▶ _Prompt_
Can you write what comes next in the article below about the Human Rights Campaign petition to the LDS Church, picking up right after its last sentence?

▶ _Passage shown_
Gay Rights Org Delivers 150,000-Signature Petition to LDS Church

On Tuesday in Salt Lake City, Human Rights Campaign President Joe Solomonese delivered a 150,000-signature petition denouncing Elder Boyd K. Packer’s controversial October 2 General Conference declaring that homosexuality was “impure and unnatural” and may be overcome.

At a press conference, Solomonese, who was accompanied by representatives of the American Psychological Association, Affirmation: Gay and Lesbian Mormons, Equality Utah, and the Utah Pride Center, called Packer’s claims “factually and scientifically inaccurate statements that put lives in danger.”

In response to the petition, Church spokesman Michael Otterson issued the following statement, which I’ll reprint in full:

My name is Michael Otterson. I am here representing the leadership of The Church of Jesus Christ of Latter-day Saints to address the matter of the petition presented today by the Human Rights Campaign.

While we disagree with the Human Rights Campaign on many fundamentals, we also share some common ground. This past week we have all witnessed tragic deaths across the country as a result of bullying or intimidation of gay young men. We join our voice with others in unreserved condemnation of acts of cruelty or attempts to belittle or mock any group or individual that is different – whether those differences arise from race, religion, mental challenges, social status, sexual orientation or for any other reason.  Such actions simply have no place in our society.

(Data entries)
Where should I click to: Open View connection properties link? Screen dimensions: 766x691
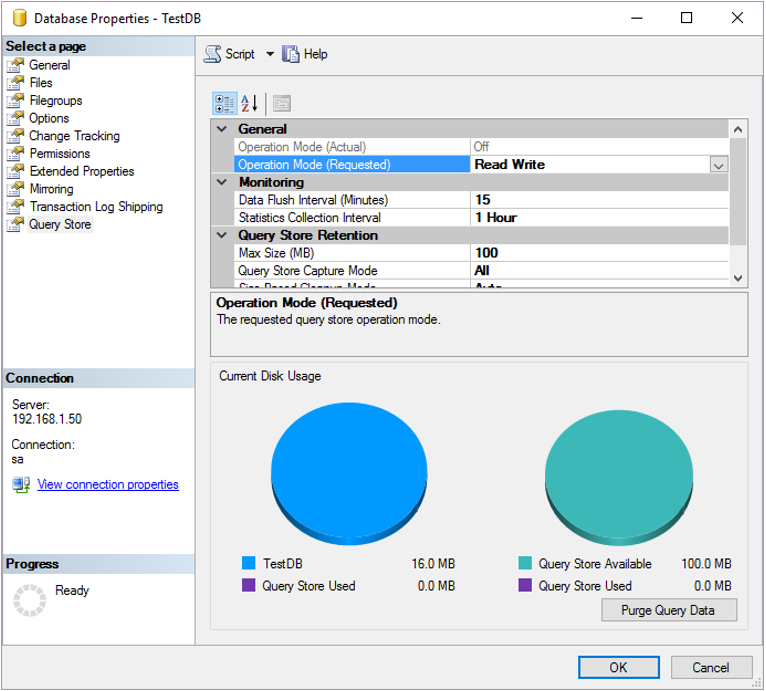[x=108, y=485]
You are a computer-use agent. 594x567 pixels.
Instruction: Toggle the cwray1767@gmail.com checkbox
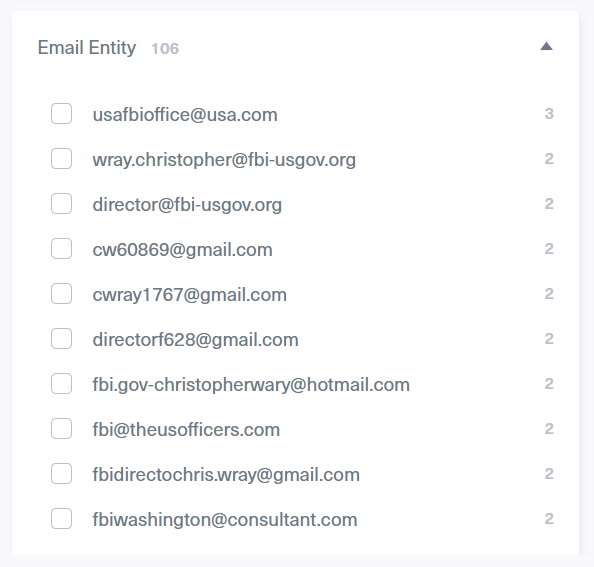[61, 294]
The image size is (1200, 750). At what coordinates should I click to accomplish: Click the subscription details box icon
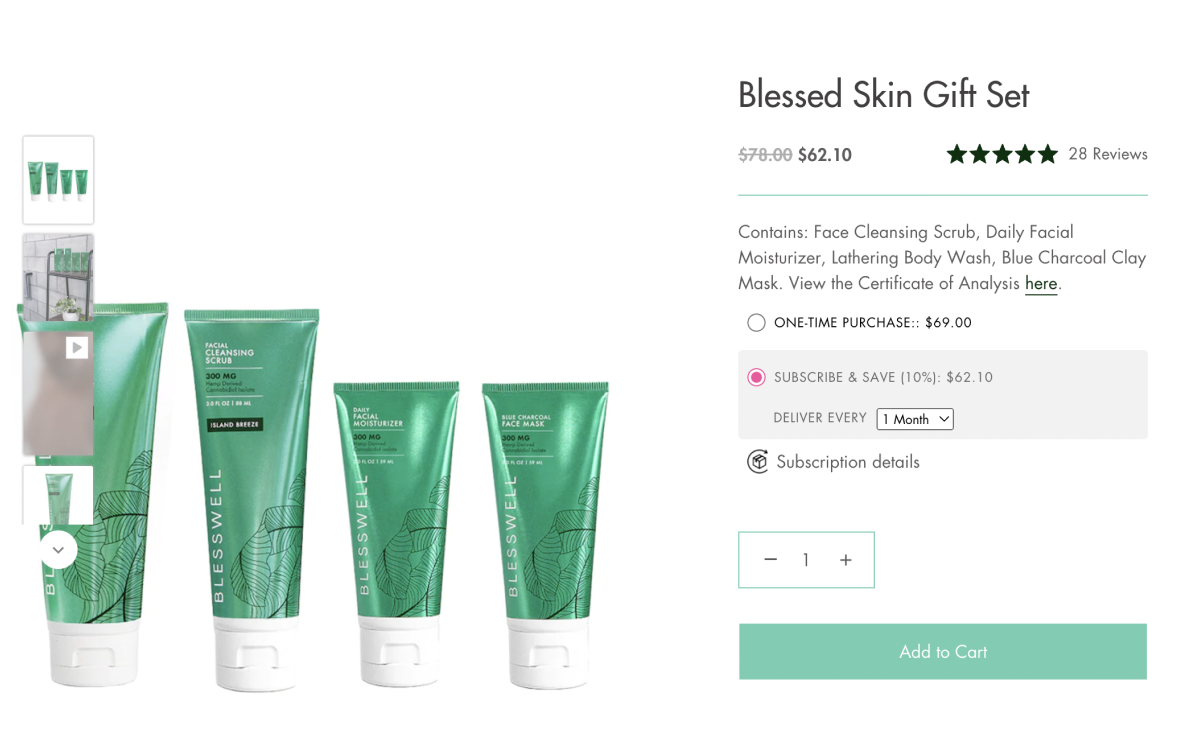pyautogui.click(x=757, y=462)
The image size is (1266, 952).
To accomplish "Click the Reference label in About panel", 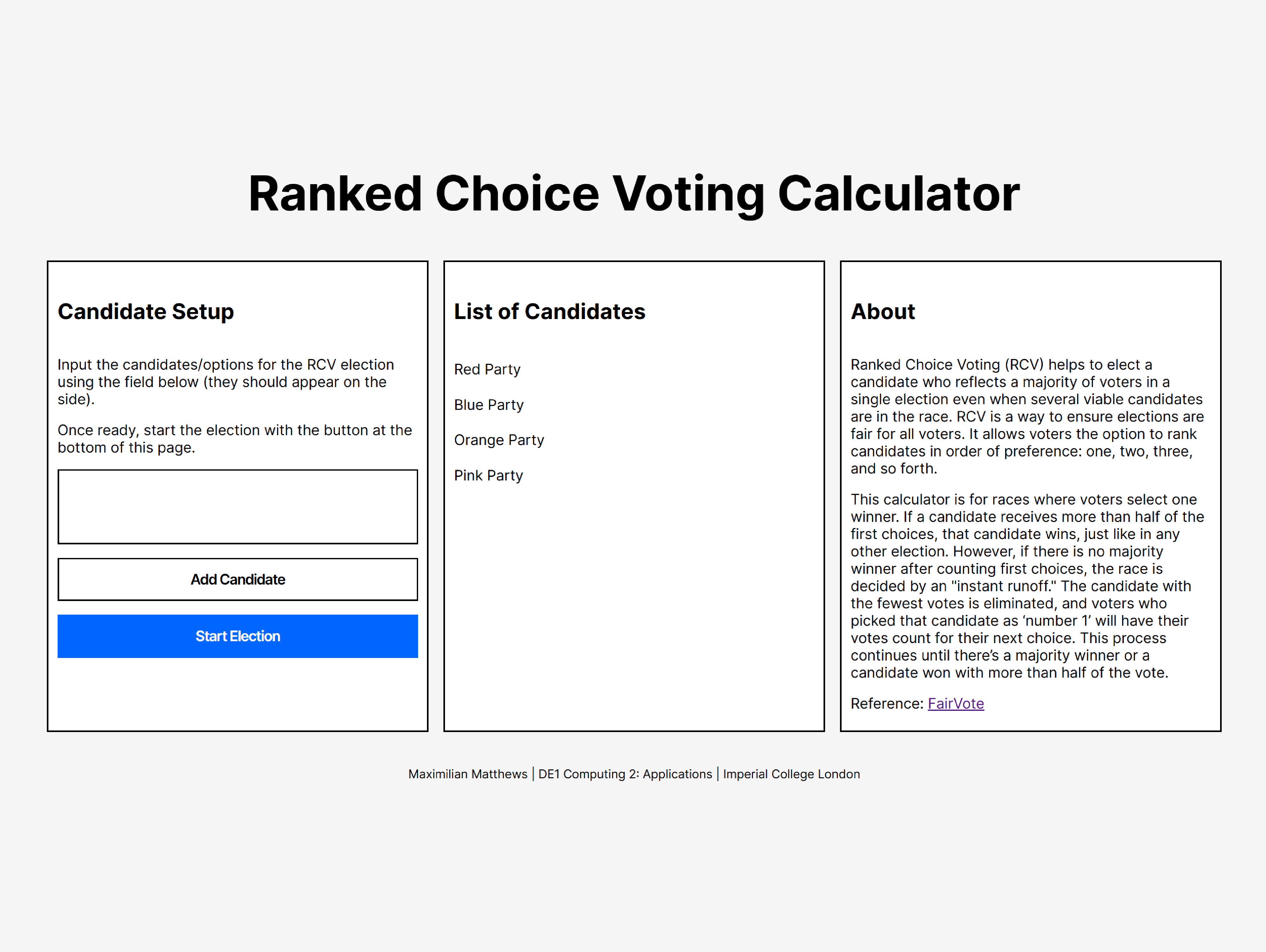I will (x=884, y=703).
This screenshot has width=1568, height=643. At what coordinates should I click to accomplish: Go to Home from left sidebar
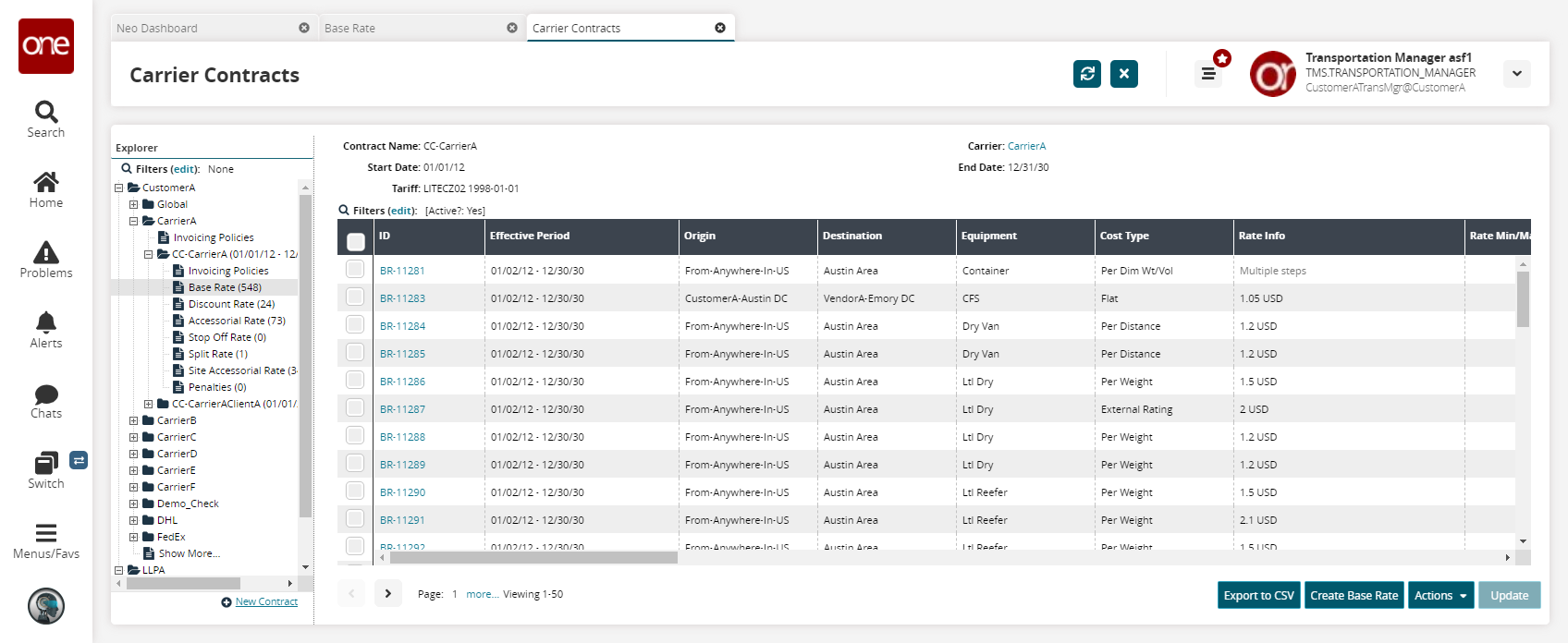click(x=46, y=183)
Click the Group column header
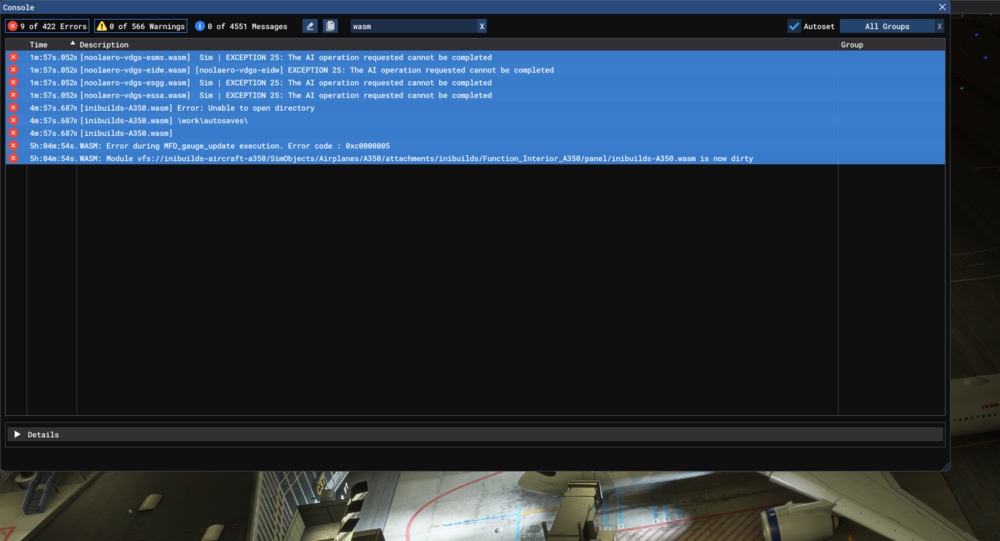Viewport: 1000px width, 541px height. click(x=852, y=45)
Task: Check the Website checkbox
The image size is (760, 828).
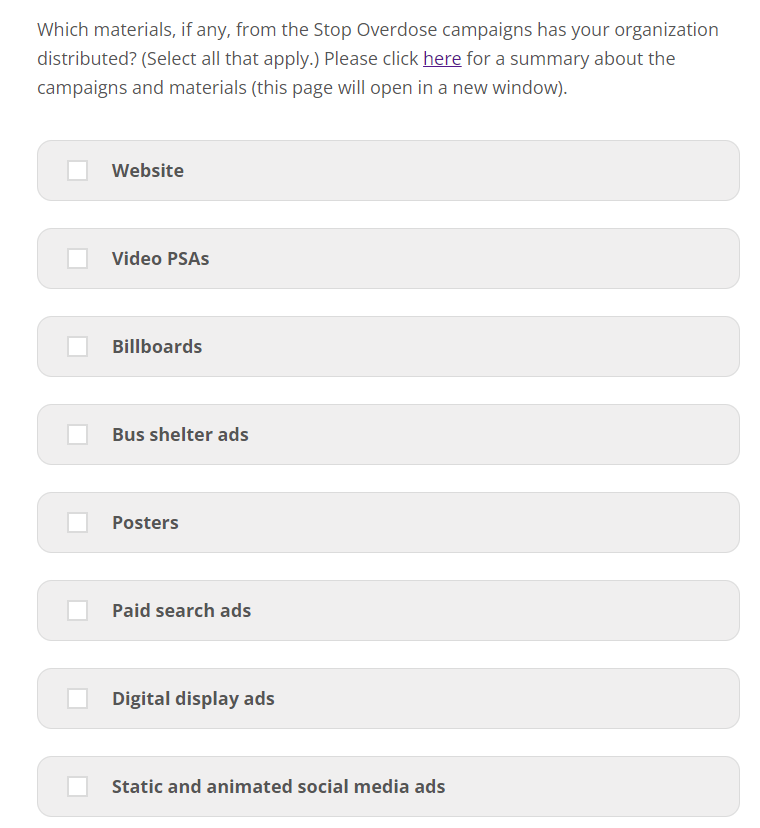Action: [77, 171]
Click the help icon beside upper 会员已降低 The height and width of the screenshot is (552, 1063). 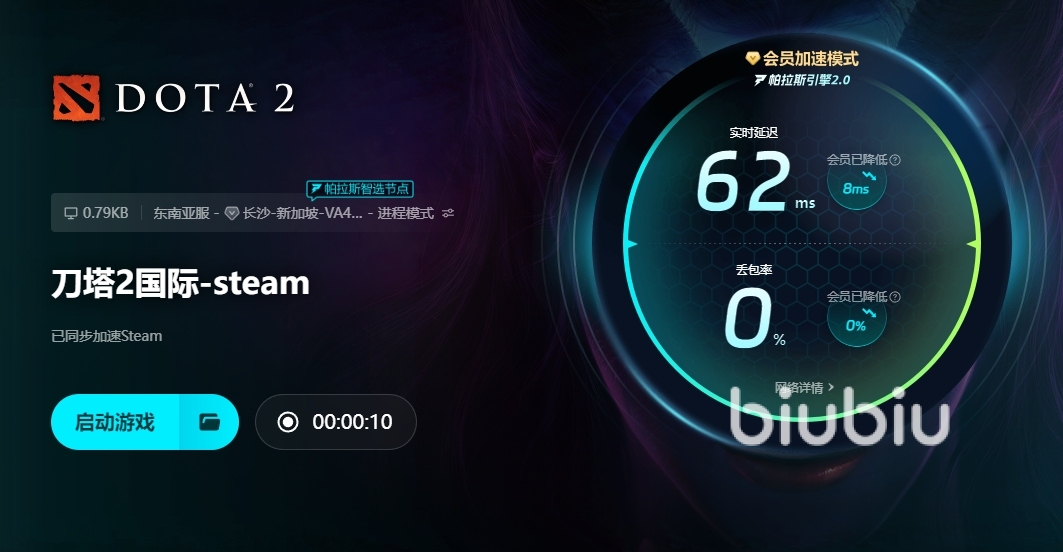895,160

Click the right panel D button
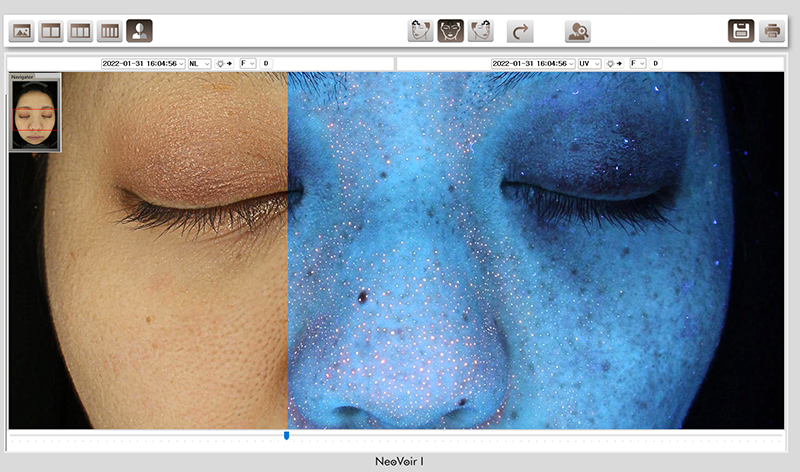(655, 63)
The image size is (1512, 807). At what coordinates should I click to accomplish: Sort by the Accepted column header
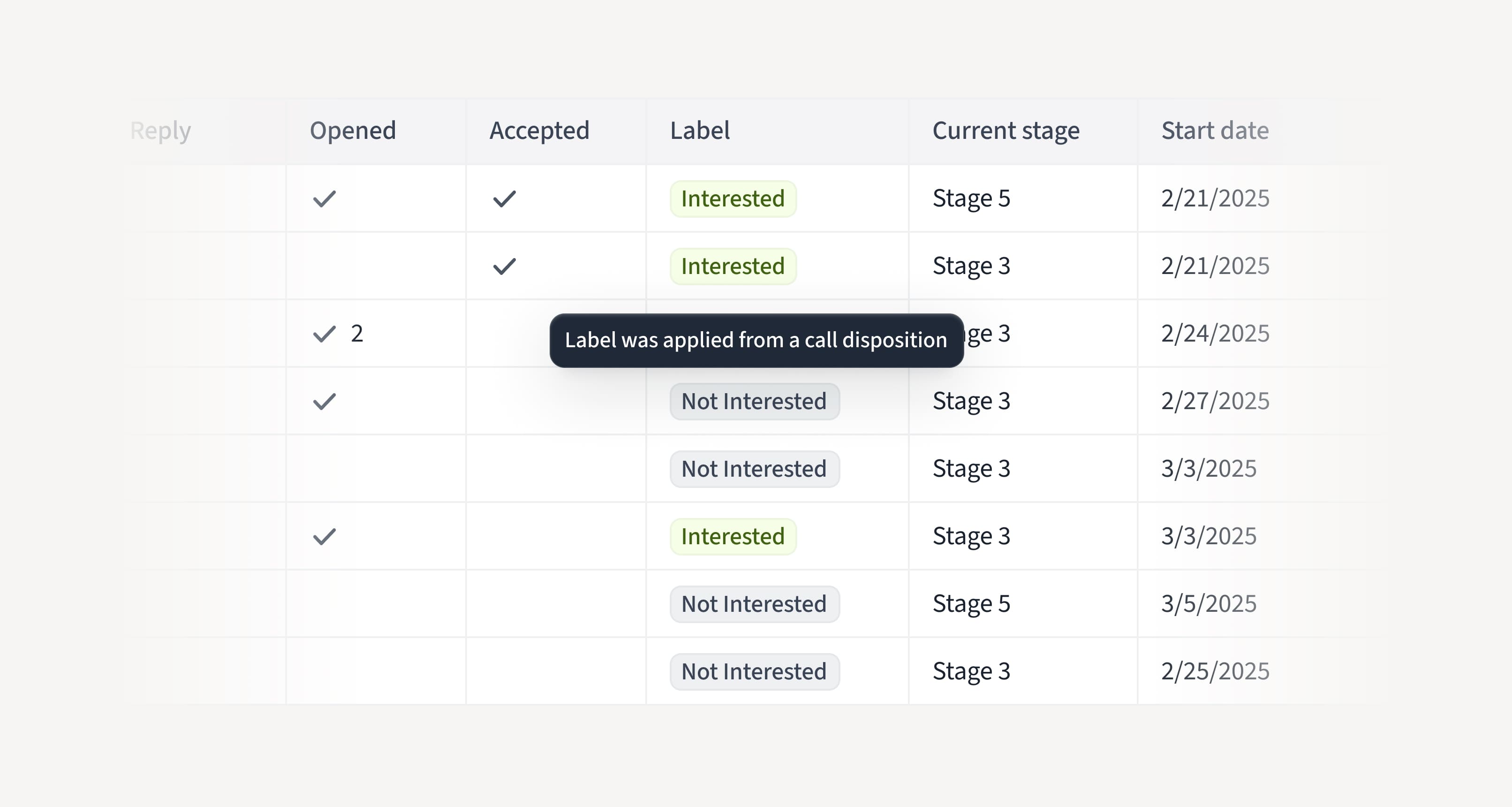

▶ _Solved exercise_
This Church has felt the bitter sting of persecution and marginalization early in our history, when we were too few in numbers to adequately protect ourselves and when society’s leaders often seemed disinclined to help. Our parents, young adults, teens and children should therefore, of all people, be especially sensitive to the vulnerable in society and be willing to speak out against bullying or intimidation whenever it occurs, including unkindness toward those who are attracted to others of the same sex. This is particularly so in our own Latter-day Saint congregations. Each Latter-day Saint family and individual should carefully consider whether their attitudes and actions toward others properly reflect Jesus Christ’s second great commandment – to love one another.

As a church, our doctrinal position is clear: any sexual activity outside of marriage is wrong, and we define marriage as between a man and a woman. However, that should never, ever be used as justification for unkindness. Jesus Christ, whom we follow, was clear in His condemnation of sexual immorality, but never cruel.  His interest was always to lift the individual, never to tear down.

Further, while the Church is strongly on the record as opposing same-sex marriage, it has openly supported other rights for gays and lesbians such as protections in housing or employment.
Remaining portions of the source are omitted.